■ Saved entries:
══════

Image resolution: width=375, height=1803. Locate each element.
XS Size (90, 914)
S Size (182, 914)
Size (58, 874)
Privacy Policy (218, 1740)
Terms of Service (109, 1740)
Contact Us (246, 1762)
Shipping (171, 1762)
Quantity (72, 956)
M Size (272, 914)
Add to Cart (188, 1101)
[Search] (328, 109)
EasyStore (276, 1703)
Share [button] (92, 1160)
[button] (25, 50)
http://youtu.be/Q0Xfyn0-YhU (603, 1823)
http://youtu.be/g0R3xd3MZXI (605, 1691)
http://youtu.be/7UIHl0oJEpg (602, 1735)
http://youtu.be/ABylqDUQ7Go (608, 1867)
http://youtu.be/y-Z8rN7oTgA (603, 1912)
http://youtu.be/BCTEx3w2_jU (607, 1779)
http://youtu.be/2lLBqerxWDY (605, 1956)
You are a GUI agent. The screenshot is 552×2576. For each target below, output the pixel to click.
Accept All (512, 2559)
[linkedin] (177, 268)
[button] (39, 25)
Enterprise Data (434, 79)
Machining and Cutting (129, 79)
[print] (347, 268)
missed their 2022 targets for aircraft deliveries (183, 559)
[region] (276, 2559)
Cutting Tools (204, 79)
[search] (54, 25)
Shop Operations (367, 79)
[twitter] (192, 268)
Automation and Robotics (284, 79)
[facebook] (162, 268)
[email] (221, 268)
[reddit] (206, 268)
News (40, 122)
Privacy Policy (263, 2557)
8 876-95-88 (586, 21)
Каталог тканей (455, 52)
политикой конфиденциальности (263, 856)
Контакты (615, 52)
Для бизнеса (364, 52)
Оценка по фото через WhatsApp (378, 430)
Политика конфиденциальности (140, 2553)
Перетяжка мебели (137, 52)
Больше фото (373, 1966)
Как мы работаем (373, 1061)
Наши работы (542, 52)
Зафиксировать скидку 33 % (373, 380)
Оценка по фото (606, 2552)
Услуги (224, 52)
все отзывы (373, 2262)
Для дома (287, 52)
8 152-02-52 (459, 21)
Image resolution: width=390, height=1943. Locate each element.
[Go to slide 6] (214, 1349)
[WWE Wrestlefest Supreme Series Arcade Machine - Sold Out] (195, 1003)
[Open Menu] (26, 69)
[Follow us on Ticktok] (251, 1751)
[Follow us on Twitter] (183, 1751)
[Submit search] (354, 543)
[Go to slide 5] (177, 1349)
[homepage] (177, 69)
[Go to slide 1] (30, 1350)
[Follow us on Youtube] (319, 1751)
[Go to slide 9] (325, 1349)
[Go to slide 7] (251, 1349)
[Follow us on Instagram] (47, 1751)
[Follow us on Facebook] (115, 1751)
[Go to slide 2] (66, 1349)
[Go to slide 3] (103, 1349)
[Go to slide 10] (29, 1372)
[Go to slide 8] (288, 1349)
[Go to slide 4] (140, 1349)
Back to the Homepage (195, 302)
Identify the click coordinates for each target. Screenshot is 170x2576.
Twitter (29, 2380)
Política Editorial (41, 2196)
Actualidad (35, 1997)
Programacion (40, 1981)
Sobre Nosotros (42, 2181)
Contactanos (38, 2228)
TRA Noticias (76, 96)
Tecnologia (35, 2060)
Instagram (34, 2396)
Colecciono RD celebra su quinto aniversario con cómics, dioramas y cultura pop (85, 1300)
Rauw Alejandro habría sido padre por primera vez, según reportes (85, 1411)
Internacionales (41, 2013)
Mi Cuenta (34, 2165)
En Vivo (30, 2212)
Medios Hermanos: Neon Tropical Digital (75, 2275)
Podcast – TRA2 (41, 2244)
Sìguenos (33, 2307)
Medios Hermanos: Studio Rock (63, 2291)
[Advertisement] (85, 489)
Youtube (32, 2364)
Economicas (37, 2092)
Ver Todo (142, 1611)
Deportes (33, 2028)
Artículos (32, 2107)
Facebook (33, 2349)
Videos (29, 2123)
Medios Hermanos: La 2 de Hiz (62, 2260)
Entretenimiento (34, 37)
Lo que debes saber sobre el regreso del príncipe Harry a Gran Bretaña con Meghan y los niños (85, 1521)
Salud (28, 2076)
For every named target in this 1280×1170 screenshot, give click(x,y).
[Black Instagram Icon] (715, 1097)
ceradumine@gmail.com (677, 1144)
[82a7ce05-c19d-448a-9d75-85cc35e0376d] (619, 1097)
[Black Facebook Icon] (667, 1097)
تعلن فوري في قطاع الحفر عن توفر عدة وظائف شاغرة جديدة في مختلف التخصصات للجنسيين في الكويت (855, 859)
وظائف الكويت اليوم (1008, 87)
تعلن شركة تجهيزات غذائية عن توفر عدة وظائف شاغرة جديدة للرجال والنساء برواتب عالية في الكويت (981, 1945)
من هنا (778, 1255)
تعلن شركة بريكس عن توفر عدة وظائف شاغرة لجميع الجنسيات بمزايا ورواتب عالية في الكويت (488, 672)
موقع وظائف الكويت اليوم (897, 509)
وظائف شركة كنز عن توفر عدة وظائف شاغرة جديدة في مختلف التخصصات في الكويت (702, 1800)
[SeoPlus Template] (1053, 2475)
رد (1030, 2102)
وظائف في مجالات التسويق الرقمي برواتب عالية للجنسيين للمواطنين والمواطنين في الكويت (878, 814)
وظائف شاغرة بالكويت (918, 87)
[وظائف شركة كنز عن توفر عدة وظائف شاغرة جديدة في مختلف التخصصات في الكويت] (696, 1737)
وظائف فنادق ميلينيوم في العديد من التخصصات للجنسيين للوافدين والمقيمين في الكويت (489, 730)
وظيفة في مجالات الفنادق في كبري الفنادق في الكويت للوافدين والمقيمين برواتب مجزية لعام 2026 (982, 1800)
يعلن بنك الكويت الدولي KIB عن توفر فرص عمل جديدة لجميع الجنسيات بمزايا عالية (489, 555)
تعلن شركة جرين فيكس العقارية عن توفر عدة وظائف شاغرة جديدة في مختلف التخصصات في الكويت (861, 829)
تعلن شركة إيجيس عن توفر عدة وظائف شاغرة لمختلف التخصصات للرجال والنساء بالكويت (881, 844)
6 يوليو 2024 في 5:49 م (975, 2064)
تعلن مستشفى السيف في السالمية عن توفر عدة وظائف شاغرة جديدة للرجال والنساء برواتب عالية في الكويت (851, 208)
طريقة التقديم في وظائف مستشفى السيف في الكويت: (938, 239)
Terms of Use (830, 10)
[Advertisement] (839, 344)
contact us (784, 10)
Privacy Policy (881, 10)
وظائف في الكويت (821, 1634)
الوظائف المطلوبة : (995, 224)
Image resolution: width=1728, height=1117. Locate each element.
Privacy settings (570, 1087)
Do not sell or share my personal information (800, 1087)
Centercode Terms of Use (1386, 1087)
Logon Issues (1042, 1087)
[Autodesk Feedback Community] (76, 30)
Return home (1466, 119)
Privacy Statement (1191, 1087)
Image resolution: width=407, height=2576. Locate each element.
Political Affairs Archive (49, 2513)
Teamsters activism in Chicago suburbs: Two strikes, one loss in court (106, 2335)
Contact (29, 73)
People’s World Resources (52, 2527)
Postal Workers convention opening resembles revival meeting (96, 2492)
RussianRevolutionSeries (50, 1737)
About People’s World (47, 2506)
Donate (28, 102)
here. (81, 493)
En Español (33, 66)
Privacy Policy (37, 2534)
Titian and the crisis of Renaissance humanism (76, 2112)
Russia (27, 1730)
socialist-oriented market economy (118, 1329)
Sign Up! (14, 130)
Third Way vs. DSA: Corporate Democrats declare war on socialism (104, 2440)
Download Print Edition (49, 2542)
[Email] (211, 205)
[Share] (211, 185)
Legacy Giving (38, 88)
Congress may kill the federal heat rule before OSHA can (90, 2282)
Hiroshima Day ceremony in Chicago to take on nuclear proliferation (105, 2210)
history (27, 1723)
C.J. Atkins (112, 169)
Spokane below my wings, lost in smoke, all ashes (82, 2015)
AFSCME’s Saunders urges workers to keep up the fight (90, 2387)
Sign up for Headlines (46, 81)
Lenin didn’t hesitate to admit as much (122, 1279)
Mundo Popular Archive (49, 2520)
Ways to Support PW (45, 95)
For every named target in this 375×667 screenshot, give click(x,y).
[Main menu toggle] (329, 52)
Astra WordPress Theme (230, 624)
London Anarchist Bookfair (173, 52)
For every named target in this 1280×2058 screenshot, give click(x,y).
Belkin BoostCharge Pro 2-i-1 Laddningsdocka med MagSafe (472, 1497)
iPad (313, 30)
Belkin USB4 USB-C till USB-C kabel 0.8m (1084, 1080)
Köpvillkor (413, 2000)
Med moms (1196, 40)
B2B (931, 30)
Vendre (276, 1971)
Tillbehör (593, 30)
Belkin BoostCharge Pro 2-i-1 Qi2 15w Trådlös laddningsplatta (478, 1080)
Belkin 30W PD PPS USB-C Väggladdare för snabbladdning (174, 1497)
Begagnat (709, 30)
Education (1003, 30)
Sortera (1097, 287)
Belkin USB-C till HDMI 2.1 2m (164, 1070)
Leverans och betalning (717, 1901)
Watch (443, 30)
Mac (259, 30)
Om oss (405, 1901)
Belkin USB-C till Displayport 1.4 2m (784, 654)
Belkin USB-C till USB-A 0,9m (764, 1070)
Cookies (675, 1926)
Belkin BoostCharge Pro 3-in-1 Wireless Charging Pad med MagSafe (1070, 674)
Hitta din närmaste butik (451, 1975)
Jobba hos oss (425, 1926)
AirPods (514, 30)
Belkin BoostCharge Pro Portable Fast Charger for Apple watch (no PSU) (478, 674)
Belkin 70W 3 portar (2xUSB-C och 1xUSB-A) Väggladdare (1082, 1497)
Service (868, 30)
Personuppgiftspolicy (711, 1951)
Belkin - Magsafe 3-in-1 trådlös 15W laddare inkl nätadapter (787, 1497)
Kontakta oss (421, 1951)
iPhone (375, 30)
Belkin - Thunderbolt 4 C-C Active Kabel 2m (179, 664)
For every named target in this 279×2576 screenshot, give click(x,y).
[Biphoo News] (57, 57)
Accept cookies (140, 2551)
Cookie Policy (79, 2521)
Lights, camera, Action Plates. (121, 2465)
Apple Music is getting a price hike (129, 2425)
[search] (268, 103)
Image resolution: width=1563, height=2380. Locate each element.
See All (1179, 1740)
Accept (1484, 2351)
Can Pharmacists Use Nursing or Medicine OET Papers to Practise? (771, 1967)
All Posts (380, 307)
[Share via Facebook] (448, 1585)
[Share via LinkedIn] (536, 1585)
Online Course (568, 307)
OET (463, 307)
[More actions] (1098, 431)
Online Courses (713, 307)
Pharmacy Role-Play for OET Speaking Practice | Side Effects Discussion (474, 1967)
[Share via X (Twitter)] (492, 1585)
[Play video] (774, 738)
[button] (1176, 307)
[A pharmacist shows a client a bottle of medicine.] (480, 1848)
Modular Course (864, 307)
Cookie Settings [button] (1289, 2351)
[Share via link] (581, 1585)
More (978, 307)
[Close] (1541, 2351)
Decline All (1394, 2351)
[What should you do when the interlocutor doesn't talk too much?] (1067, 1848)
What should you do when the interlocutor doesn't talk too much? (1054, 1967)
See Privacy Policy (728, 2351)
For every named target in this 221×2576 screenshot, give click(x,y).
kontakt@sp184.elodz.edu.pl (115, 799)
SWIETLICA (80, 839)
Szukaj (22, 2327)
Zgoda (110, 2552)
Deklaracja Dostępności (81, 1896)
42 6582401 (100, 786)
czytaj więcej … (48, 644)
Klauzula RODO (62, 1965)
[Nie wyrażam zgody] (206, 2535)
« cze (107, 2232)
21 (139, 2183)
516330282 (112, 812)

══════

■ THE PROBLEM: Look through the entries and copy every line in which the string "Chicago" appears.

■ SOLUTION TO THIS EXERCISE:
Teamsters activism in Chicago suburbs: Two strikes, one loss in court (106, 2335)
Hiroshima Day ceremony in Chicago to take on nuclear proliferation (105, 2210)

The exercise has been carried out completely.